[Start of Attachment]
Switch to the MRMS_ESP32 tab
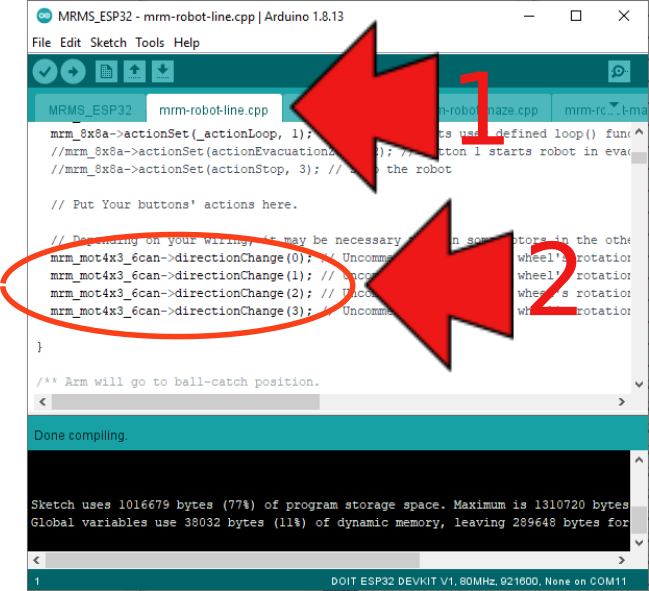The width and height of the screenshot is (649, 591). (90, 110)
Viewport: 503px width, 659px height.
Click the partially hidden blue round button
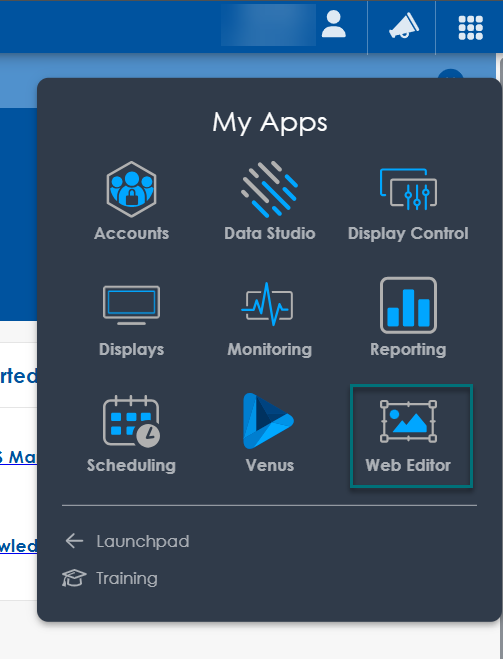tap(450, 74)
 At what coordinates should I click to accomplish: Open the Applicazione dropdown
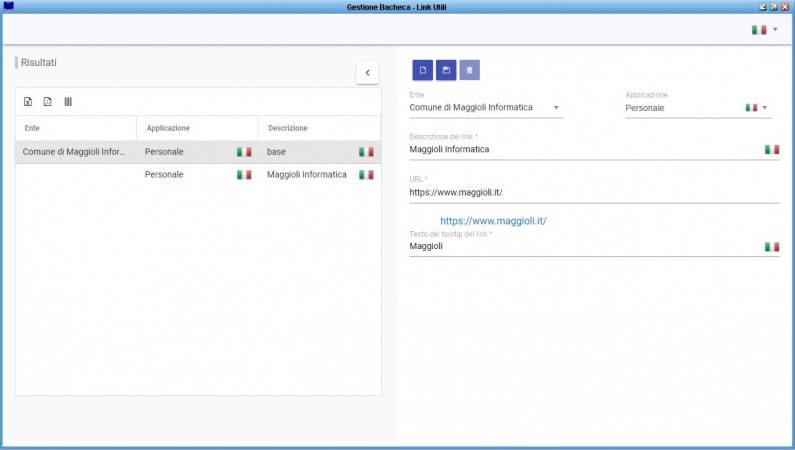coord(765,108)
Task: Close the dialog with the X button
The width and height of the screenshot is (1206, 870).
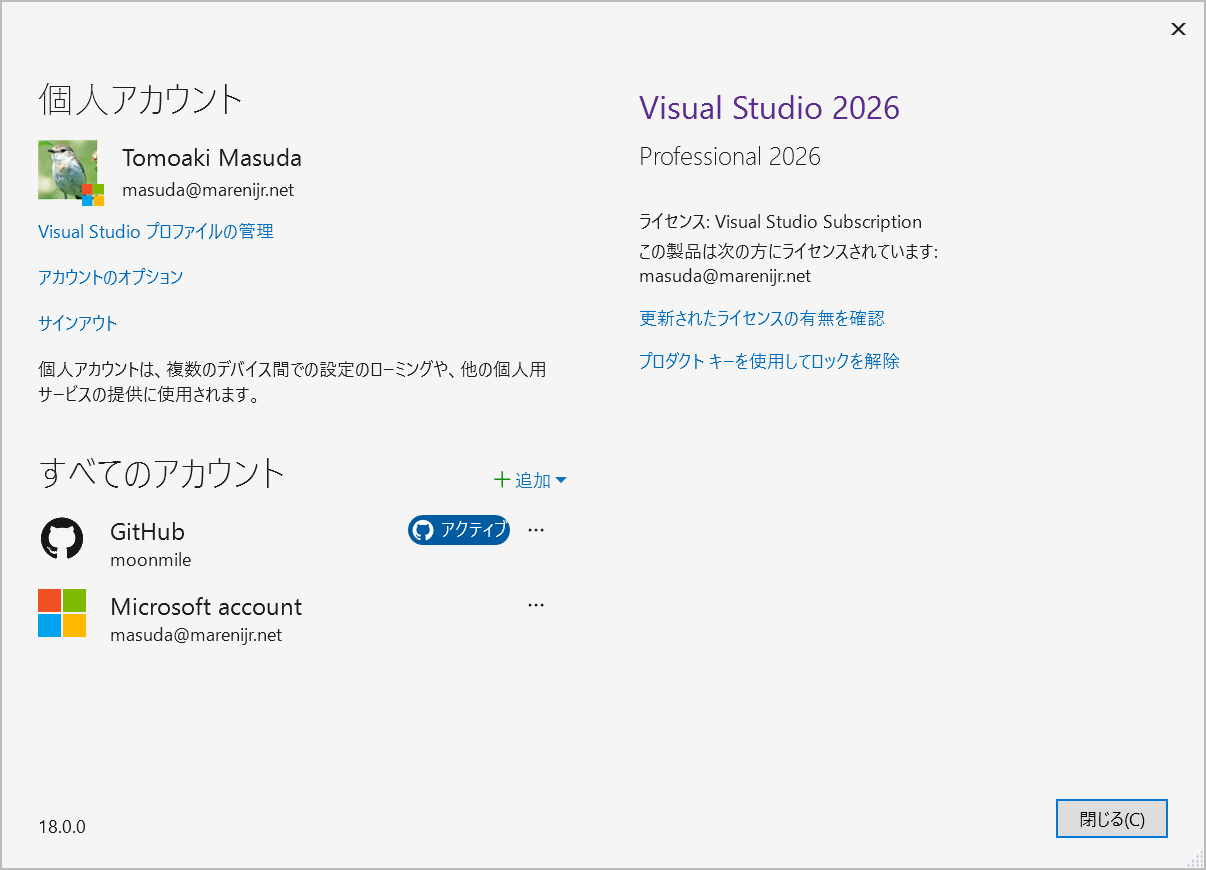Action: click(1178, 29)
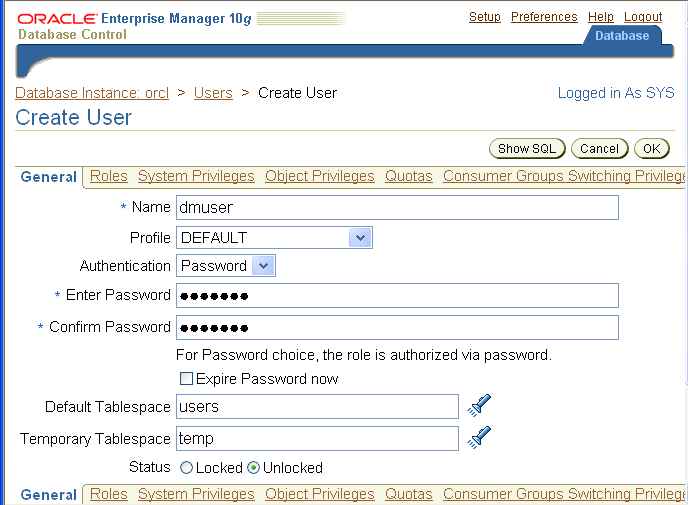Click the Cancel button
Image resolution: width=688 pixels, height=505 pixels.
click(x=599, y=149)
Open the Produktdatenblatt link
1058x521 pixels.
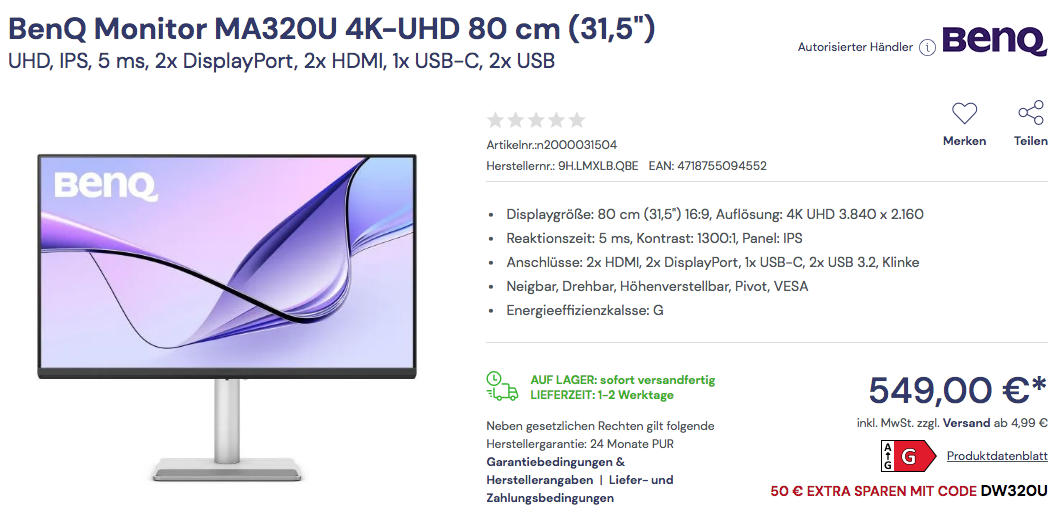pyautogui.click(x=997, y=456)
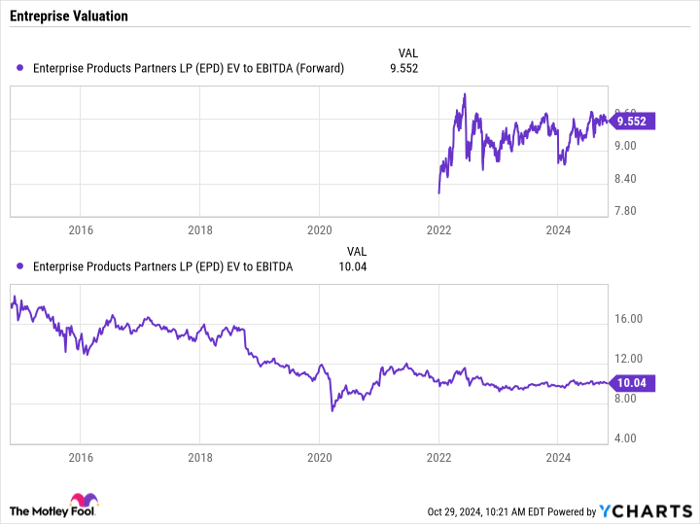Viewport: 700px width, 524px height.
Task: Click the Oct 29, 2024 timestamp text
Action: [x=454, y=512]
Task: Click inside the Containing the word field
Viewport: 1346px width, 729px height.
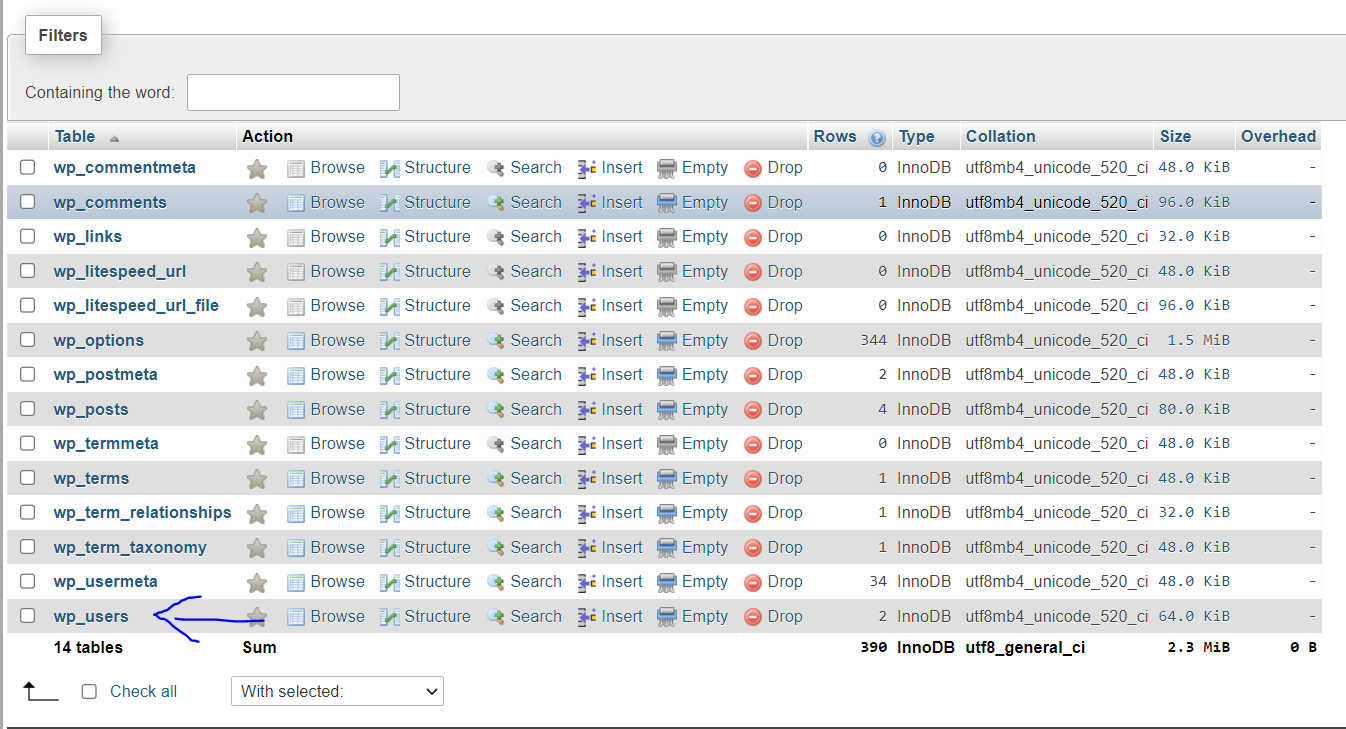Action: click(293, 92)
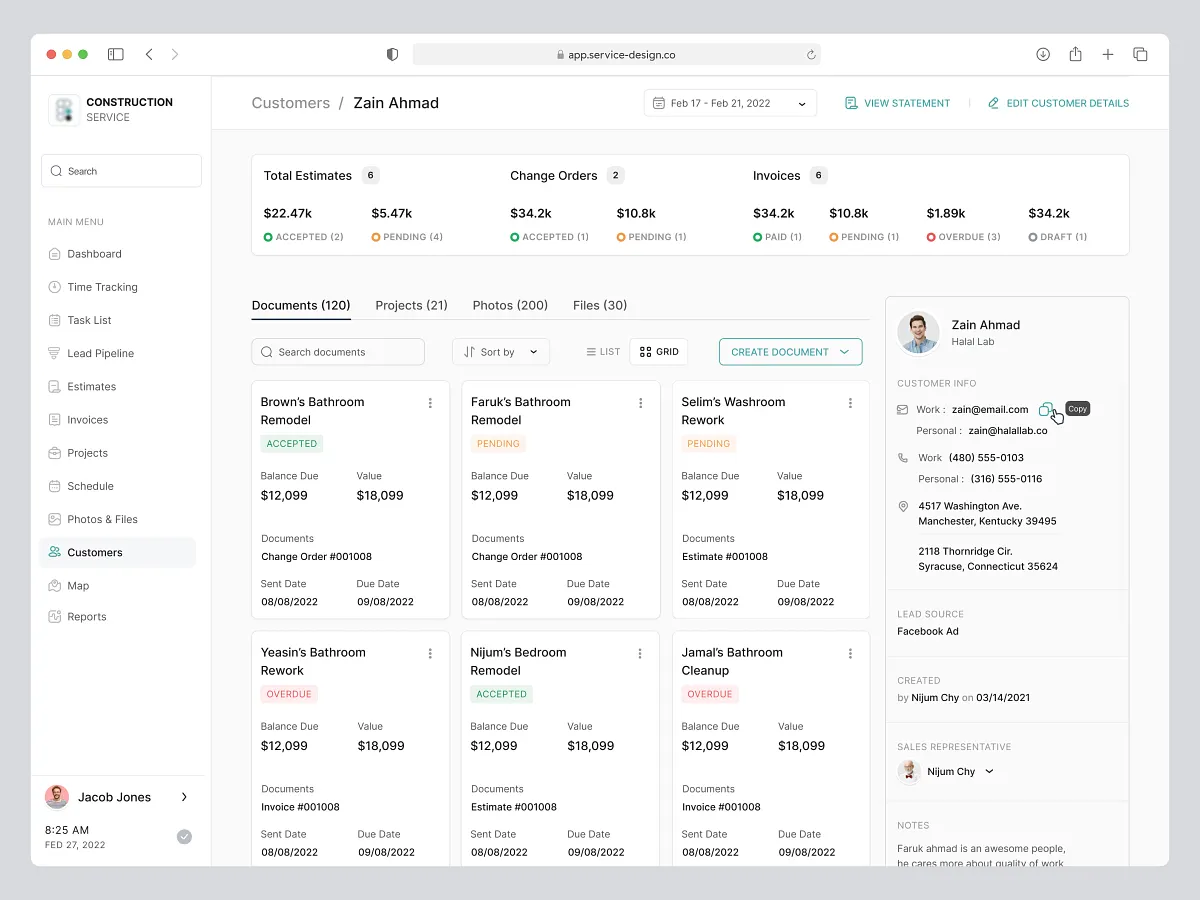This screenshot has width=1200, height=900.
Task: Open the Feb 17 - Feb 21 date range picker
Action: (729, 102)
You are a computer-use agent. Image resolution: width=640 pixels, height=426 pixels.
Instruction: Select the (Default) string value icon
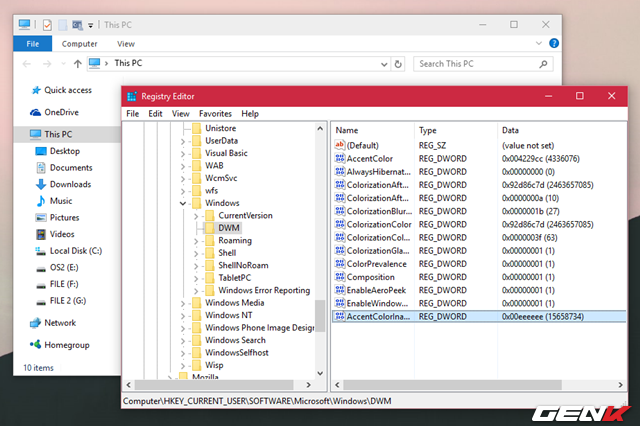[x=339, y=145]
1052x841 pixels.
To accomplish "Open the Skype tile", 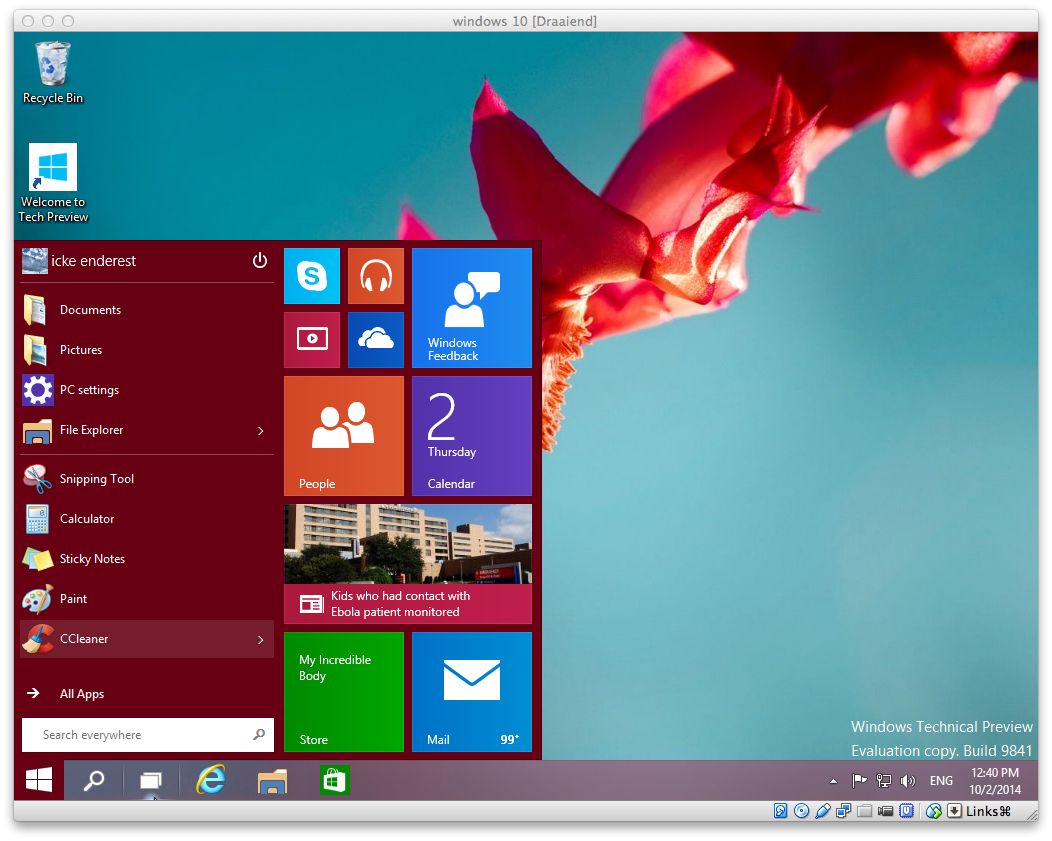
[End of Attachment]
» TASK PROMPT:
From the records above, write out exactly the lines that begin at the line with "At what coordinates" and end at the line with "1052x841 pixels.". Pictures must not appear in the output.

» TASK RESULT:
 At what coordinates should I click to accomplish: Open the Applicazione dropdown
coord(765,108)
Task: Close the dialog with the X button
The width and height of the screenshot is (1206, 870).
Action: click(1178, 29)
Click the Cancel button
Image resolution: width=688 pixels, height=505 pixels.
click(x=599, y=149)
Open the Produktdatenblatt link
1058x521 pixels.
pyautogui.click(x=997, y=456)
Viewport: 700px width, 524px height.
Task: Click the Oct 29, 2024 timestamp text
Action: [x=454, y=512]
Task: Click inside the Containing the word field
Viewport: 1346px width, 729px height.
Action: click(293, 92)
This screenshot has width=1200, height=900.
Task: Open the Feb 17 - Feb 21 date range picker
Action: (729, 102)
You are a computer-use agent. Image resolution: width=640 pixels, height=426 pixels.
Instruction: Select the (Default) string value icon
[x=339, y=145]
1052x841 pixels.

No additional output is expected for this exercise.